Capacity Forecasting provides visualization and alarm services to help engineers see the capacity on a server as well as set an alarm to notify them if capacity is running short or underutilized. When an alert is signaled, the engineer can adjust based on company suggestions and actual business needs. This not only saves manpower with operation and maintenance but increases the utilization of the machines without sacrificing the quality and stability of the services from DerbySoft. See below:
DerbySoft tested the relationship between TPS and CPU utilization with a DStorage server cluster seen in the above Quantile Regression model. The red line represents the trend of CPU increasing with TPS. The yellow line indicates that in 99.99% of the cases, the TPS will not exceed the yellow line of the CPU utilization at that time. It gives engineers a very measured suggestion so they can adjust the machine capacity according to the Capacity Forecast. This adjustment will meet the needs of the business while optimizing the utilization of the machine, ensuring reliability.
Capacity Forecast focuses on the usage of the CPU, memory, disk, the number of network sockets, network bandwidth and the like. In addition to using more advanced computing and storage technologies, the Capacity Forecast of cloud services has become increasingly important.
Time Series Analysis
The use of individual service is hard to predict due to the variance of time, but the overall use is somewhat easier to predict. This is why the system is designed to predict the overall workload of cloud computing, which considers the characteristics of time series such as periodic behavior, holidays, trends and special events.

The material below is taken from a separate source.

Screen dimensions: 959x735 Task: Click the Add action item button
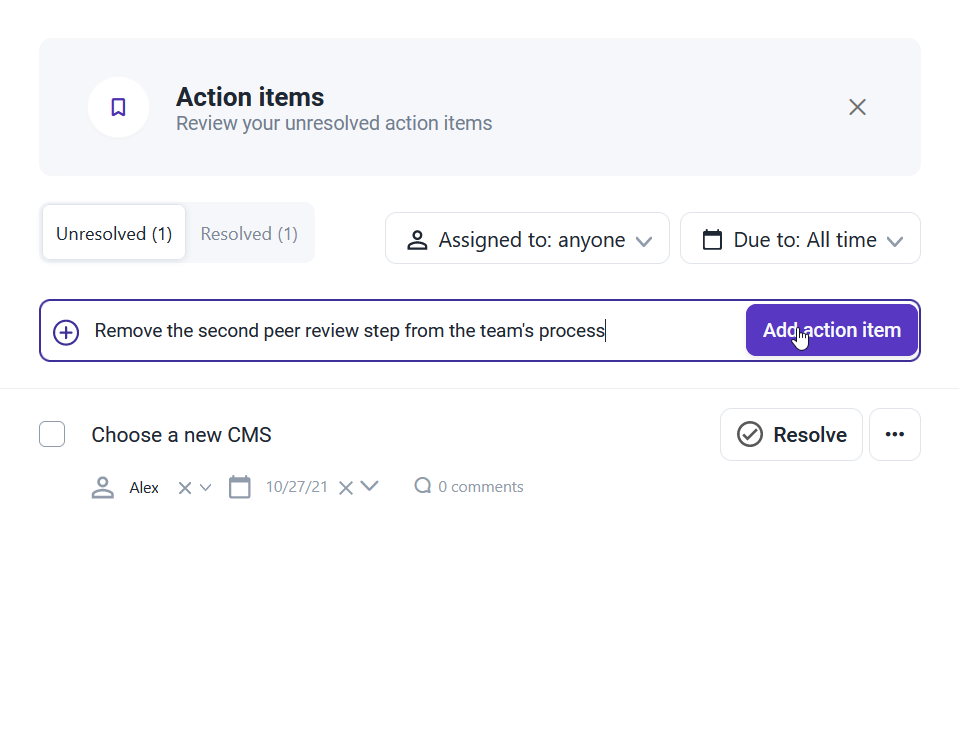coord(832,330)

Traditional statistical forecasting methods need to adjust to the growth pattern in each case. For example, some time series exhibit linear growth, other time series exhibit exponential growth, and still other time series may have seasonal components. This challenge can be met by comprehensive forecasting methods, allowing DerbySoft to build a robust model in any time series with minimal manual parameter adjustments.
There are several statistical forecasting methods:
- — Methods Based on Linear Regression: These methods first need to be qualified using past observations to predict the upcoming workload and are classical time series models such as Autoregressive Integral Moving Average (ARMA/ARIMA) and Holt-Winters Exponential Smoothing.
- — Deep Learning Methods: These methods would include Neural Network or DeepAR.
- — Other Non-Linear Regression Methods
After studying the above methods, DerbySoft considered accuracies and training efficiencies and chose Facebook’s open-source Prophet algorithm model. Prophet is a model for predicting time series data based on a self-additive model used to fit non-linear trends such as years, weeks, seasons, and holidays. It works best using daily periodic data with at least one year of historical data. Prophet is extremely robust for handling missing values, changes in trends and a lot of outliers.
In the field of time series analysis, there is a common analysis method called Decomposition of Time Series. It divides the time series into several parts such as seasonal items, trend items and remaining items. In addition to seasonal items, trend items and remaining items, there are usually holiday impacts. Therefore, in the Prophet algorithm, the above four items are included at the same time:
Among them, g(t) stands for the trend item, which represents the changing trend of the time series on a non-periodical level. The s(t) in the equation represents the periodic item or seasonal item, generally in units of weeks or years. The h(t) indicates the holiday item, meaning there is a holiday on a certain day. The e(t) represents an error item or the remaining item (an outlier). The Prophet algorithm takes the predicted value of the time series by matching the items and adding them up. The following Facebook event data shows that the above rules are particularly suitable for the Prophet algorithm.
Derbysoft implemented Capacity Forecast services in the production environment and developed a Capacity Forecast guidance for the company’s business team to help the team reduce the server capacity. The figure below is a Capacity Forecast for a cluster.
The green dot in the figure above represents the actual API request volume in the Shop service; the solid blue line represents the predicted value, and the shaded part is the predicted confidence interval. Most of the actual access requests in the past have fallen into the predicted confidence interval. The Capacity Forecast provides a forecast value for the next 24-hours so engineers can watch the chart to decide whether to increase or decrease the machines needed.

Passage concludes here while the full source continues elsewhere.